**ABOUT THIS TASK**
Copy out again, unchanged, the listing below from the line that has "2016 (1105, 1221)" through the line that has "[menuitem] (200, 30)".

**GIVEN ENTRIES**
****************
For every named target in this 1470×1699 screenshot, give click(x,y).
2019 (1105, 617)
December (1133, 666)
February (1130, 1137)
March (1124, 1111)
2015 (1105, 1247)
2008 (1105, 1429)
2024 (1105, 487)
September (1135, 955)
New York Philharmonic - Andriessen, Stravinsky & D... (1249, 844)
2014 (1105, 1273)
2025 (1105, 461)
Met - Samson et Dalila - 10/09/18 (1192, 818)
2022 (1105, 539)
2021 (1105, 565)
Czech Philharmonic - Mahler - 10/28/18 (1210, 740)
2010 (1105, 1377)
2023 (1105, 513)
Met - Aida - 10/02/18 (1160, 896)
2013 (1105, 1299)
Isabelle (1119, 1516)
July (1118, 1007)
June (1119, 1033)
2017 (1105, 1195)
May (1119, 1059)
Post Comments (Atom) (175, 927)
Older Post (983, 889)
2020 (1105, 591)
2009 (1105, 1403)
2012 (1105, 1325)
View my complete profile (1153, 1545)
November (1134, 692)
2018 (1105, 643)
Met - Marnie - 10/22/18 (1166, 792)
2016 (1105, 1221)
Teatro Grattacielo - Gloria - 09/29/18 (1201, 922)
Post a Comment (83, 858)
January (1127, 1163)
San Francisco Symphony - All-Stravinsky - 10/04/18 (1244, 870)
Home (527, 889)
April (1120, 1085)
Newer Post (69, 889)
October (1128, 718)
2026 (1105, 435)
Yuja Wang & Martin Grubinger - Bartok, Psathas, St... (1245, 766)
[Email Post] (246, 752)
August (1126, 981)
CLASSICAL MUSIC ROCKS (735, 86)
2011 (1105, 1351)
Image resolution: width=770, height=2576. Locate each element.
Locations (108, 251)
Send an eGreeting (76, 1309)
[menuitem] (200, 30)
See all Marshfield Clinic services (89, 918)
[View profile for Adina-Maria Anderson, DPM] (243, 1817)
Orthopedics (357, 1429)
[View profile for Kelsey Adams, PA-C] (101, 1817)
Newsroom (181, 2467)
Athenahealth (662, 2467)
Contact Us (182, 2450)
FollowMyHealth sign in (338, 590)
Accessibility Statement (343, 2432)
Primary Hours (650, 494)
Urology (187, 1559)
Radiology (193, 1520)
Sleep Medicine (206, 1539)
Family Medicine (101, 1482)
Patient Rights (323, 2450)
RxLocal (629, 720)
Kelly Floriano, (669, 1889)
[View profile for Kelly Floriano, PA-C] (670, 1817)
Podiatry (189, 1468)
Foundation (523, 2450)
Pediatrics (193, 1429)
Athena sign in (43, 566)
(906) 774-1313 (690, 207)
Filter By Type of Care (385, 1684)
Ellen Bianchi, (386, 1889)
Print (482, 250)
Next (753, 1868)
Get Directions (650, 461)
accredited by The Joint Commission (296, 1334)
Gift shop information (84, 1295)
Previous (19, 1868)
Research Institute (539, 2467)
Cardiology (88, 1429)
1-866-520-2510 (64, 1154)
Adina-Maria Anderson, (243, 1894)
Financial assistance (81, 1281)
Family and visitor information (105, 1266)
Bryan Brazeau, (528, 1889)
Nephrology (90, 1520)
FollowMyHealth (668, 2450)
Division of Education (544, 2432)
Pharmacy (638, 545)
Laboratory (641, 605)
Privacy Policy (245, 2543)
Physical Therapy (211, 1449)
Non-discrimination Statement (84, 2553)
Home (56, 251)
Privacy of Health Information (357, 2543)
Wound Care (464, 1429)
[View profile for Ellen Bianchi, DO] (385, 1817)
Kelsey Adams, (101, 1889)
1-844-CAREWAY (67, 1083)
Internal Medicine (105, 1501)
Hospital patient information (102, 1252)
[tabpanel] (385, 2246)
****************
**RESPONSE BELOW**
2016 (1105, 1221)
Teatro Grattacielo - Gloria - 09/29/18 (1201, 922)
Post a Comment (83, 858)
January (1127, 1163)
San Francisco Symphony - All-Stravinsky - 10/04/18 (1244, 870)
Home (527, 889)
April (1120, 1085)
Newer Post (69, 889)
October (1128, 718)
2026 (1105, 435)
Yuja Wang & Martin Grubinger - Bartok, Psathas, St... (1245, 766)
[Email Post] (246, 752)
August (1126, 981)
CLASSICAL MUSIC ROCKS (735, 86)
2011 (1105, 1351)
Image resolution: width=770, height=2576. Locate each element.
Locations (108, 251)
Send an eGreeting (76, 1309)
[menuitem] (200, 30)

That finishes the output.